===== Entries supplied =====

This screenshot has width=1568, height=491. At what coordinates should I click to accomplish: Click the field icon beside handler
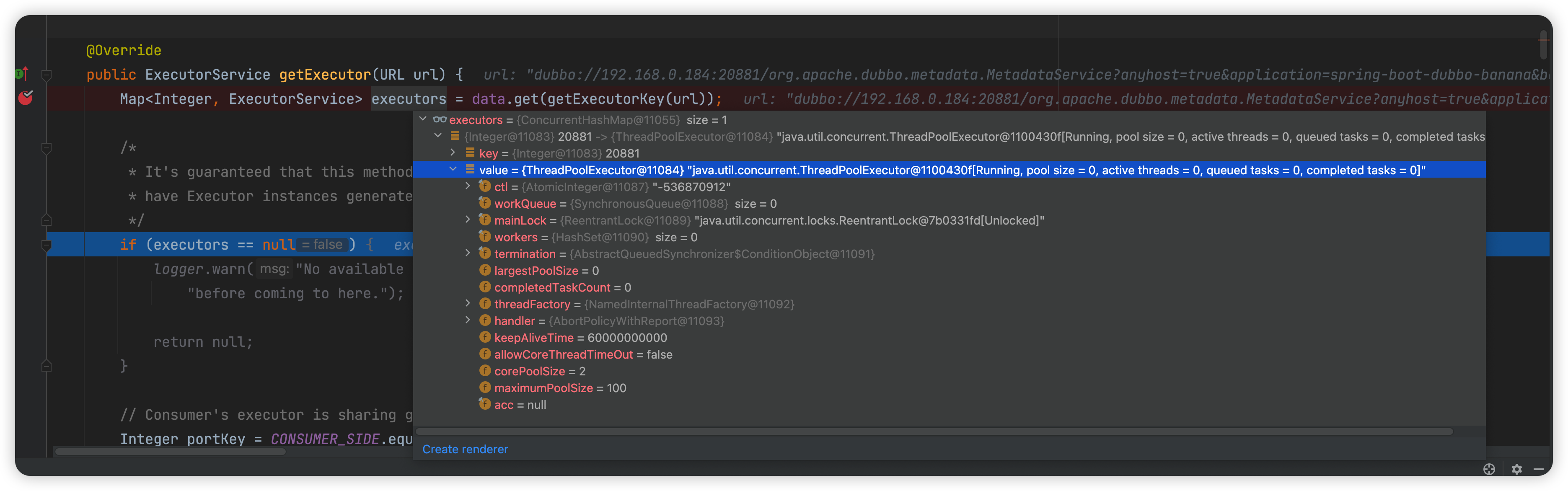484,320
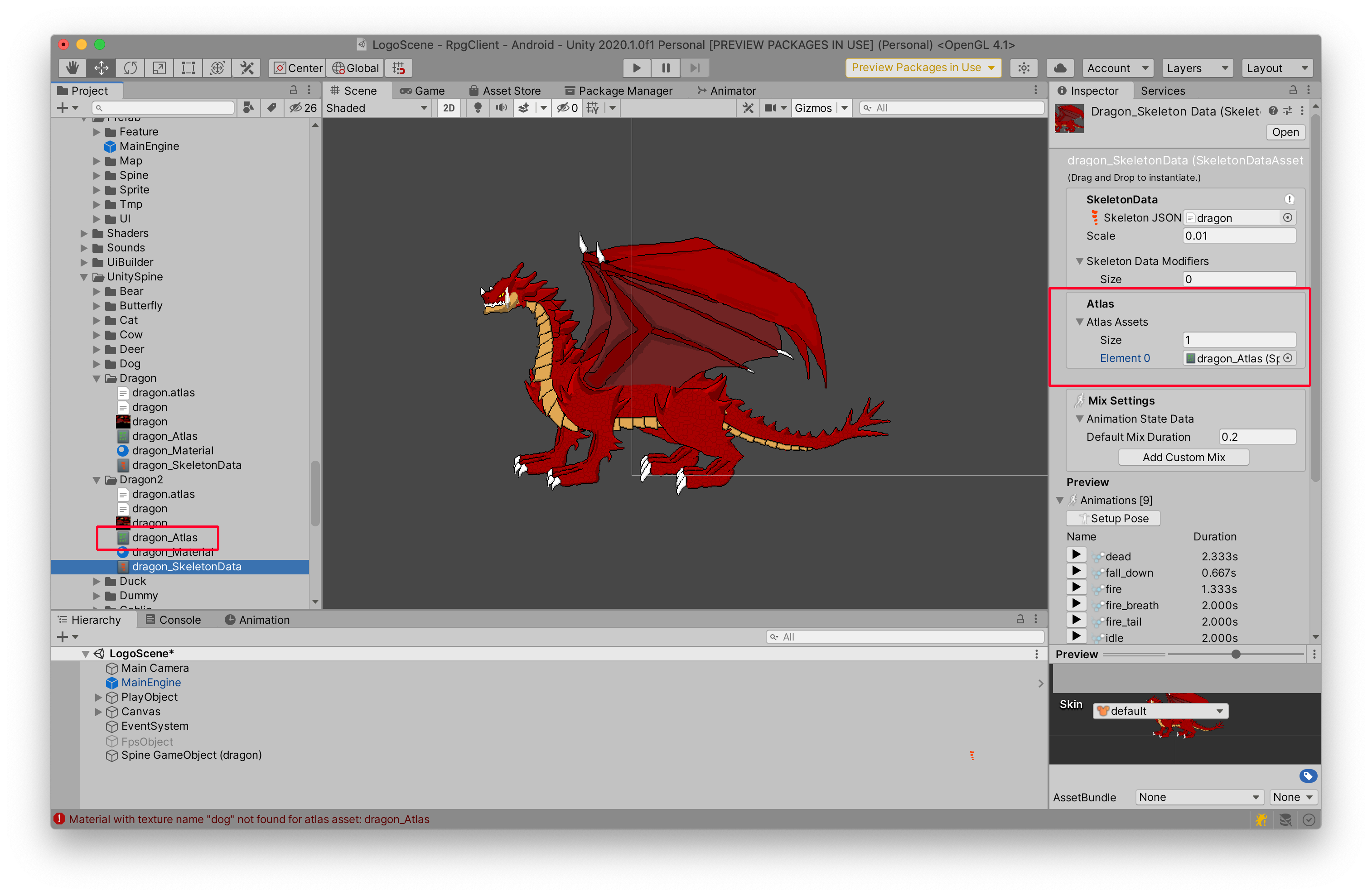The width and height of the screenshot is (1372, 896).
Task: Click the Scale value input field
Action: (1238, 236)
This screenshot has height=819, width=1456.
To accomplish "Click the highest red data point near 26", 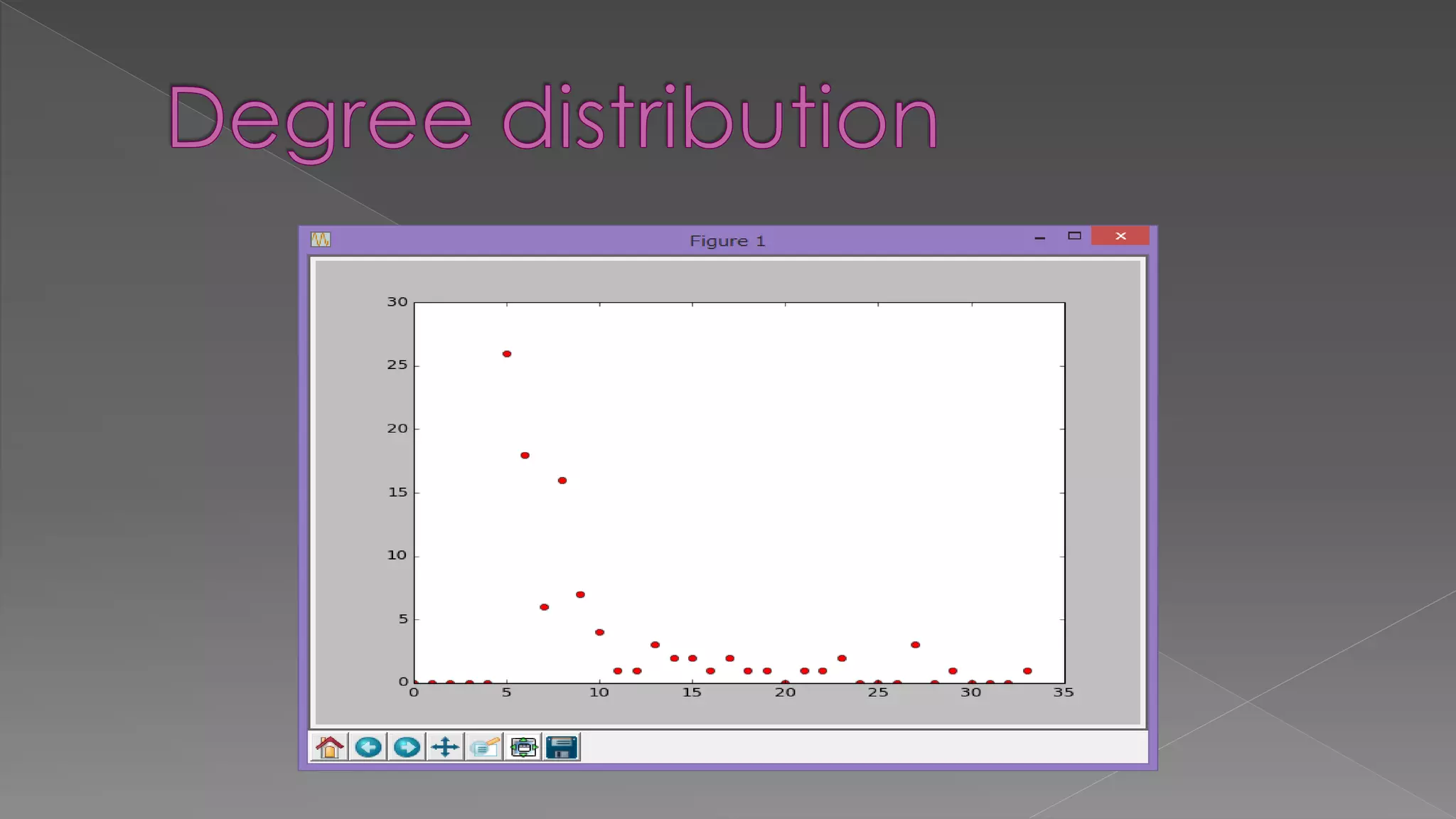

=====

Task goal: Pictures stay out. Write out everything else in the material exactly.

Result of this task:
This screenshot has width=1568, height=491. At what coordinates should I click to accomplish: Click the field icon beside handler
484,320
The width and height of the screenshot is (1372, 896).
Task: Click the Scale value input field
Action: (1238, 236)
This screenshot has height=819, width=1456.
To accomplish "Click the highest red data point near 26", 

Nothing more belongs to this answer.